Gray matter: liberal brains vs. conservative brains

Scientists have found that political liberalism and conservatism are correlated with brain structure. It might explain certain tolerances of conflict and sensitivities to fear.
Written by Janet Fang, Contributor

Have you been watching C-Span? I can’t stop.

To mark the Friday expiration of a temporary budget resolution (and perhaps an end to the stalemate that threatens to shut the federal government down), here’s a little liberal versus conservative neuroanatomy.

Researchers claim to have found differences in brain structure between people who identify themselves as either politically conservative or liberal.

Ryota Kanai and colleagues from University College London recruited 90 young adults, who had to rate their political philosophy from very liberal to very conservative.

Then the researchers used magnetic resonance imaging (MRI) to look inside their brains.

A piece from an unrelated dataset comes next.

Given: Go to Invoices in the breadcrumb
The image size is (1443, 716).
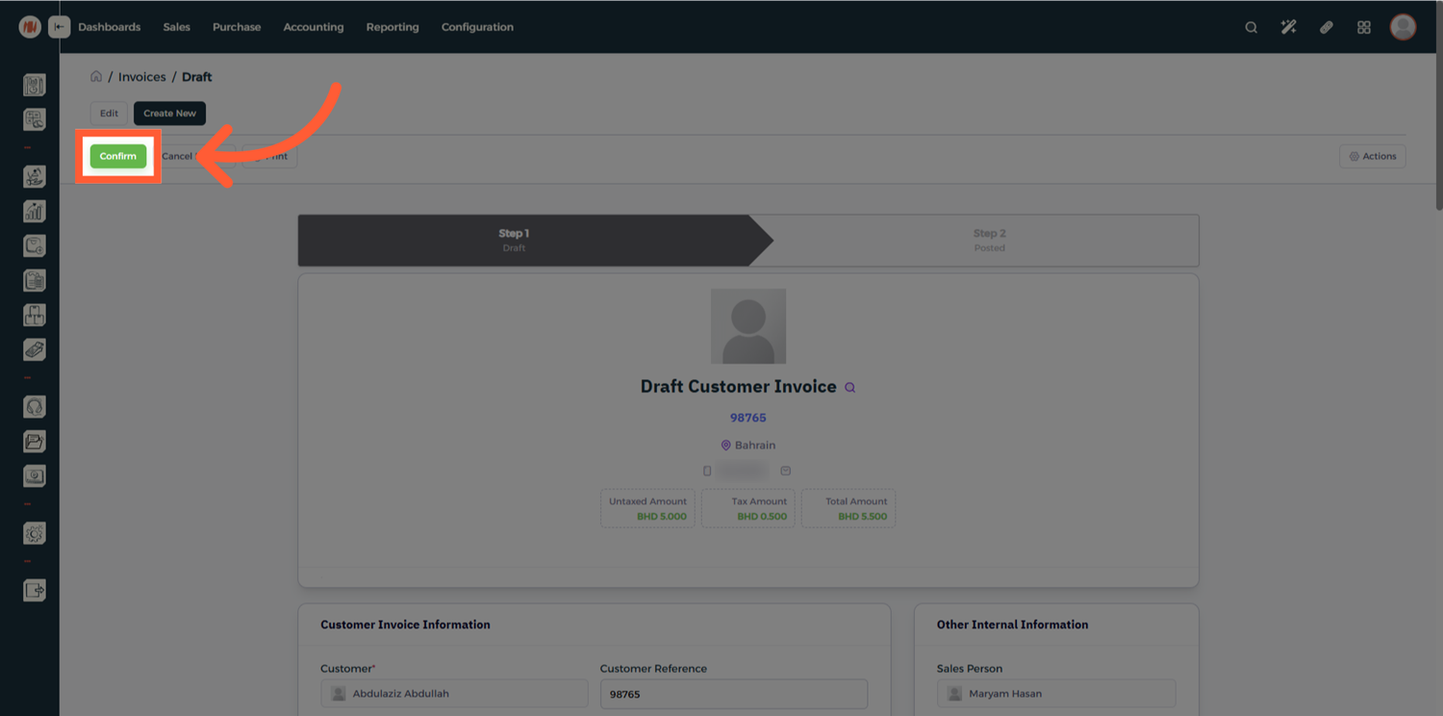Looking at the screenshot, I should pyautogui.click(x=141, y=77).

  • Liberals tended to have a larger anterior cingulate cortex – an area that becomes active in situations involving conflict or uncertainty. Having a higher capacity to tolerate those kinds of things could allow individuals to accept more liberal views, the authors suggest.
  • Conservatives tended to have a larger right amygdala – a region involved in detecting threats and responding to fearful stimuli. People with this brain structure are likely more sensitive to disgust and threatening facial expressions and tend to "respond to threatening situations with more aggression," the study says.

Just looking at brain scans, the researchers say they could predict who was liberal and who was conservative with about 75% accuracy.

However, the findings don't mean political views are hard-wired into the brain. On that, Kanai wanted to be clear. The data don't prove that these neuroanatomical differences actually cause political differences, but he suspects they might play a role.

"Previously, some psychological traits were known to be predictive of an individual's political orientation," Kanai says. "Our study now links such personality traits with specific brain structure."

As ScienceNOW reports:

(To armchair psychologists, this might explain some stereotypical behavior, such as the spike in blood pressure a hard-core conservative might experience when Fox News plays a new recording from Osama bin Laden, or the half-hour it might take an Earth-loving liberal to decide whether to buy the organic apple flown in from Chile or the local apple treated with pesticides.)

Kanai speculates that subtle size differences in those structures might predispose people to particular cognitive styles or personality traits that in turn make them gravitate toward a particular worldview.

So do the differences cause the divergence in political views, or are they the effect of them? Well, it’s still unclear what a bigger amygdala (or a bigger anything in the brain) actually means in terms of behavior, not to mention how most brain regions have multiple functions.

The study was published in Current Biology today. Colin Firth is an author.